ましてやそれに巻かれそうになっているクリスが、そこにいるのならば尚更。
彼らは笑い声を上げながら、クルスの姿を指差し煽る。
もちろん全ての観衆がそうではなかったが、多くの者はそれをあげつらっては楽しんでいるようだった。
「あぁ・・・そんなに・・・たいのか?」
度数の高いアルコールが燃える炎は、見た目は派手だがそれほど脅威ではない。
しかし木材で組まれた舞台に燃え移った炎は、いつかこの身を焼くだろう。
クルスはそんな炎に巻かれながら、ゆっくりと右手を掲げる。
「―――そんなに、奇跡が見たいのか?」
その右手からは、眩い光が溢れ始めていた。
どこかから、歓喜に濡れた声が響く。
「お、おい!?何だあれ?何か光ってないか?」
「あぁ?んな訳ねぇだろうが・・・ん?あれマジだな、何だありゃ?」
クルスの右手から放たれる眩さは、炎のそれや証明のそれとは明らかに違う。
そしてそれは日の光に紛れることなく、眩しく輝き続けている。
それはいつしか観衆の目も引き付け始め、各所でざわざわと騒ぎが起こりつつあった。
「―――そんなに見たいなら、見せてやるよ」
クルスの掲げた右手は、その眩さを最高潮にまで高めている。
それは奇跡の知らせだろう。
しかしこの場には癒すべき傷ついた人も、病に苦しむ人もいない。
ならばその奇跡の矛先は、どこに向かうのか。
クルスの身体へと纏わりついていた炎が、まるで意志を持ったかのように不自然に動き始める。
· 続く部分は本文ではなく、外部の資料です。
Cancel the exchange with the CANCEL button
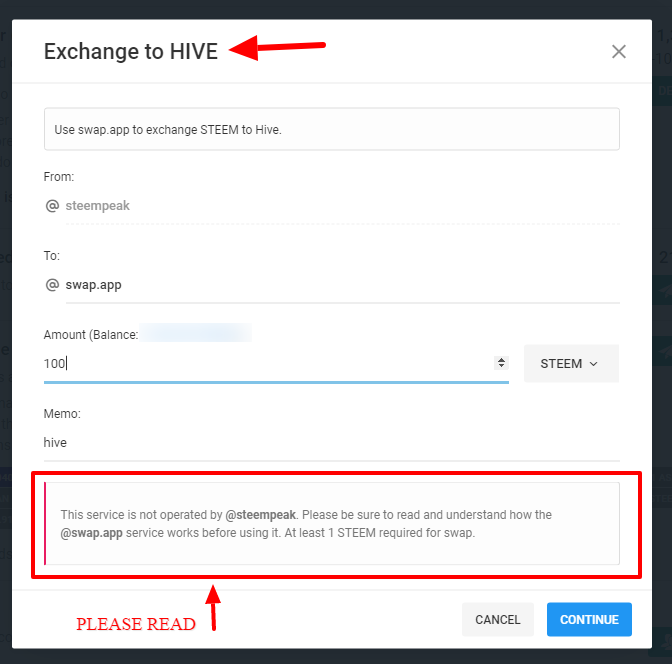672x664 pixels. tap(498, 620)
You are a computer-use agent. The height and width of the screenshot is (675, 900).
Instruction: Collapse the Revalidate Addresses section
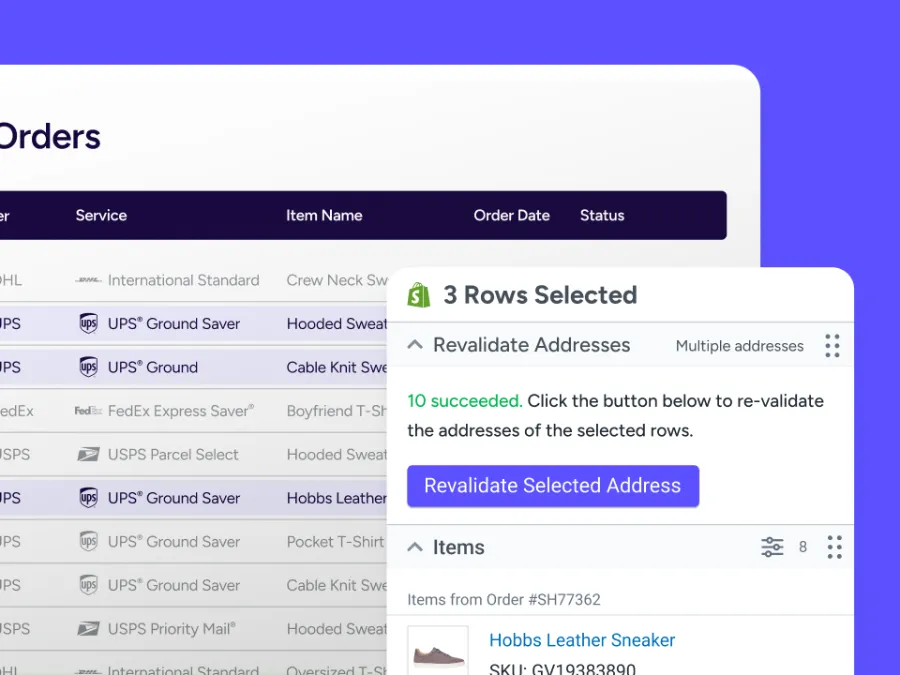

それは彼の右手へと伝い、何か別の生き物へと生まれ変わろうとしていた。
「っ!?に、逃げろーーー!!」
その時響いたその声は、危険をいち早く察した者が上げた声か。
いいや、違う。
それはもっと、別のものを指し示して叫んだ声であった。
「お、おい・・・何だあれ?こっちに来てないか?」
「っ!?や、やばい!?逃げろ・・・逃げろー!!」
それはクルスの背後、設えられた舞台の後ろから現れた巨大なシルエットであった。
それはいつか見かけたことのある巨大な姿、多くの人が組み合わさって形作られた巨人であった。
それが突如、この場に現れたからといって、ここまでに騒ぎになることはないだろう。
それが燃え盛り、今にも崩れ落ちそうな姿で現れなければ。
「あ、あれは・・・ファイヤーワークス兄弟だ!!」
「またあいつらかよ!?くそっ、こっち来るんじゃねー!!」
現れた巨人は、舞台を破壊しながら崩れて落ちる。
そこからは、中の人達が必死な形相で逃れてきていた。
しかし逃げ惑う群衆の注目は、そこにはない。
彼らは空のある一点を指差しては、そこに絶望の声を上げる。
「はははっ!!おいおい、その程度かい?兄貴よぉ!!?」
「ボルカノン!!取り消せ・・・先ほどの言葉を取り消せぇぇぇ!!!」
「はっはぁ!!俺に追いつけたらなぁ!!」
そこにはその全身に青い炎を立ち昇らせながら滑空するツンツン頭の青年と、それを両手両足を燃え盛らせながら猛烈な勢いで追いかける、真っ赤な髪を角刈りにした青年の姿があった。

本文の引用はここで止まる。